## [Problem details]
Transcribe verbatim the span of lines that opens with the line containing "Click the search" and closes with the last line of the data below.

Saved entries
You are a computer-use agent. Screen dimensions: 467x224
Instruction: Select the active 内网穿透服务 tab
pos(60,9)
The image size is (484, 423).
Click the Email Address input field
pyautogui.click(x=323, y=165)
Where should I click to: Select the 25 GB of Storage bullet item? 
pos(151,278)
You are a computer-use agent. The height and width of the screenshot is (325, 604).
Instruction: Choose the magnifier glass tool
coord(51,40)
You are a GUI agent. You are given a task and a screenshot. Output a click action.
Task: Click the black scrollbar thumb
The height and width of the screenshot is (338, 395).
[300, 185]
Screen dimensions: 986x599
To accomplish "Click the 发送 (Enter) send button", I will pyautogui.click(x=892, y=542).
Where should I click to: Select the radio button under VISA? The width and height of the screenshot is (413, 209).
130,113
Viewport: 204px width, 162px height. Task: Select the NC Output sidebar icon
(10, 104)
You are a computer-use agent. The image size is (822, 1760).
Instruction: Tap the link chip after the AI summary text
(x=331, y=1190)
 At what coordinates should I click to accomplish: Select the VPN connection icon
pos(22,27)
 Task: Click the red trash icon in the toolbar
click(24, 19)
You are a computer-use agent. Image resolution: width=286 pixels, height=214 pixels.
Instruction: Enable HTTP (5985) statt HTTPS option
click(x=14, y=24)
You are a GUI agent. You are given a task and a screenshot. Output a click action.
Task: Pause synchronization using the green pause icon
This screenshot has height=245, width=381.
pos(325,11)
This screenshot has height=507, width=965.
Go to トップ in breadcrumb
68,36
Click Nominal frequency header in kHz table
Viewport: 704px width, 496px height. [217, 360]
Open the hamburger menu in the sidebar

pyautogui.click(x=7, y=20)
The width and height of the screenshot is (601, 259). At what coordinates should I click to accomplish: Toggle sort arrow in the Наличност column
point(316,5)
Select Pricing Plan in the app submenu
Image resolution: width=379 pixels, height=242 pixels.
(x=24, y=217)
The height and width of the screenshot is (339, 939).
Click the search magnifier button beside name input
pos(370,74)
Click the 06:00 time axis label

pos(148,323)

## [Answer to this task]
Click the search magnifier button beside name input
pos(370,74)
Click the 06:00 time axis label

pos(148,323)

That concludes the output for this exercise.